Thanks @petrelharp ! Agreed with your point about combining update_node_summary and update_running_sum - is it worth doing this now or shall I wait until we're sure we want to include a no caching option?
For expected change in memory usage, I guess it should be a num_nodes-fold decrease between the two callocs, so I'm pretty surprised that they are so similar. Is there a way to check where in the C code memory is being used? For context, when n_samples = 2000 in the above examples, we have num_nodes = 6068.
And here the memory-profiler results for n_samples = 2000, TL;DR largely the same again
With caching:
Line # Mem usage Increment Occurences Line Contents
============================================================
9 111.1 MiB 111.1 MiB 1 @profile(stream=fp)
10 def genetic_relatedness_matrix(ts, sample_sets, indexes, mode):
11 31.0 MiB -80.1 MiB 1 x = ts.genetic_relatedness(sample_sets, indexes, mode=mode, proportion=False, span_normalise=False)
12 31.1 MiB 0.1 MiB 1 return x
Line # Mem usage Increment Occurences Line Contents
============================================================
9 110.9 MiB 110.9 MiB 1 @profile(stream=fp)
10 def genetic_relatedness_matrix(ts, sample_sets, indexes, mode):
11 33.9 MiB -77.0 MiB 1 x = ts.genetic_relatedness(sample_sets, indexes, mode=mode, proportion=False, span_normalise=False)
12 34.0 MiB 0.1 MiB 1 return x
Line # Mem usage Increment Occurences Line Contents
============================================================
9 111.3 MiB 111.3 MiB 1 @profile(stream=fp)
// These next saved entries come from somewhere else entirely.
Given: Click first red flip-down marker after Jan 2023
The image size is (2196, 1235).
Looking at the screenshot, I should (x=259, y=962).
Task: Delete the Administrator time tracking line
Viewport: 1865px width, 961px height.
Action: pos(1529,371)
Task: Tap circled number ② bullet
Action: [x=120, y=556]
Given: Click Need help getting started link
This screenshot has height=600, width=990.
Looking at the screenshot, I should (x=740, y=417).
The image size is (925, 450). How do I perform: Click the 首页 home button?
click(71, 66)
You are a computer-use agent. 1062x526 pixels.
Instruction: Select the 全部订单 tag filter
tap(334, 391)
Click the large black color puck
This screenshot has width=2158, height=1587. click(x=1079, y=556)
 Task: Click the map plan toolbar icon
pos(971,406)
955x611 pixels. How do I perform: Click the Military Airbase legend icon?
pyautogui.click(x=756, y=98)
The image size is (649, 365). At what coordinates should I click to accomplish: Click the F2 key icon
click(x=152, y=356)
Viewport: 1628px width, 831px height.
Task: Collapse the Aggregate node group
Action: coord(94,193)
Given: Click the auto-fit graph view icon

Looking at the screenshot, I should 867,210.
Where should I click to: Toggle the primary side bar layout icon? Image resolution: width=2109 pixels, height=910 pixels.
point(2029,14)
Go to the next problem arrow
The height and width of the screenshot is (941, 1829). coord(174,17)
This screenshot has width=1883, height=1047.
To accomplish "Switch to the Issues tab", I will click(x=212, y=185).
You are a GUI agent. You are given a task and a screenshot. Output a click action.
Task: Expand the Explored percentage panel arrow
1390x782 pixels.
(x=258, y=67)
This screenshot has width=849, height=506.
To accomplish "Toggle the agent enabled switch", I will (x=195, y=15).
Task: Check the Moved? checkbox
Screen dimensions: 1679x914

10 def genetic_relatedness_matrix(ts, sample_sets, indexes, mode):
11 27.8 MiB -83.4 MiB 1 x = ts.genetic_relatedness(sample_sets, indexes, mode=mode, proportion=False, span_normalise=False)
12 27.9 MiB 0.1 MiB 1 return x
Without caching:
Line # Mem usage Increment Occurences Line Contents
============================================================
9 109.9 MiB 109.9 MiB 1 @profile(stream=fp)
10 def genetic_relatedness_matrix(ts, sample_sets, indexes, mode):
11 56.3 MiB -53.6 MiB 1 x = ts.genetic_relatedness(sample_sets, indexes, mode=mode, proportion=False, span_normalise=False)
12 56.4 MiB 0.1 MiB 1 return x
Line # Mem usage Increment Occurences Line Contents
============================================================
9 110.0 MiB 110.0 MiB 1 @profile(stream=fp)
10 def genetic_relatedness_matrix(ts, sample_sets, indexes, mode):
11 54.0 MiB -56.0 MiB 1 x = ts.genetic_relatedness(sample_sets, indexes, mode=mode, proportion=False, span_normalise=False)
12 54.1 MiB 0.1 MiB 1 return x
Line # Mem usage Increment Occurences Line Contents
============================================================
9 110.8 MiB 110.8 MiB 1 @profile(stream=fp)
10 def genetic_relatedness_matrix(ts, sample_sets, indexes, mode):
11 31.6 MiB -79.2 MiB 1 x = ts.genetic_relatedness(sample_sets, indexes, mode=mode, proportion=False, span_normalise=False)
12 31.7 MiB 0.1 MiB 1 return x
For context, when n_samples = 2000 in the above examples, we have num_nodes = 6068.
Ah, I see what's happening here - your tree sequence is quite short, so there's not that many nodes. Try increasing the sequence length or recombination rate so that you have at least 100K trees. Then you should see some difference.
Ah OK, now with n_samples = 500 and recombination_rate = 1e-7 corresponding to ~250K trees and ~150k nodes. We now see a slight improvement without caching.
With caching:
Line # Mem usage Increment Occurences Line Contents
============================================================
9 215.7 MiB 215.7 MiB 1 @profile(stream=fp)
10 def genetic_relatedness_matrix(ts, sample_sets, indexes, mode):
11 26.6 MiB -189.1 MiB 1 x = ts.genetic_relatedness(sample_sets, indexes, mode=mode, proportion=False, span_normalise=False)
12 26.7 MiB 0.1 MiB 1 return x
Without caching:
Line # Mem usage Increment Occurences Line Contents
============================================================
9 197.3 MiB 197.3 MiB 1 @profile(stream=fp)
10 def genetic_relatedness_matrix(ts, sample_sets, indexes, mode):
11 36.3 MiB -161.0 MiB 1 x = ts.genetic_relatedness(sample_sets, indexes, mode=mode, proportion=False, span_normalise=False)
12 36.4 MiB 0.1 MiB 1 return x
Still surprisingly little...
ping @jeromekelleher
Ah - I don't think this is computing the right value @brieuclehmann. Tests are failing because we're getting different numbers.
I'll think about how to do this again.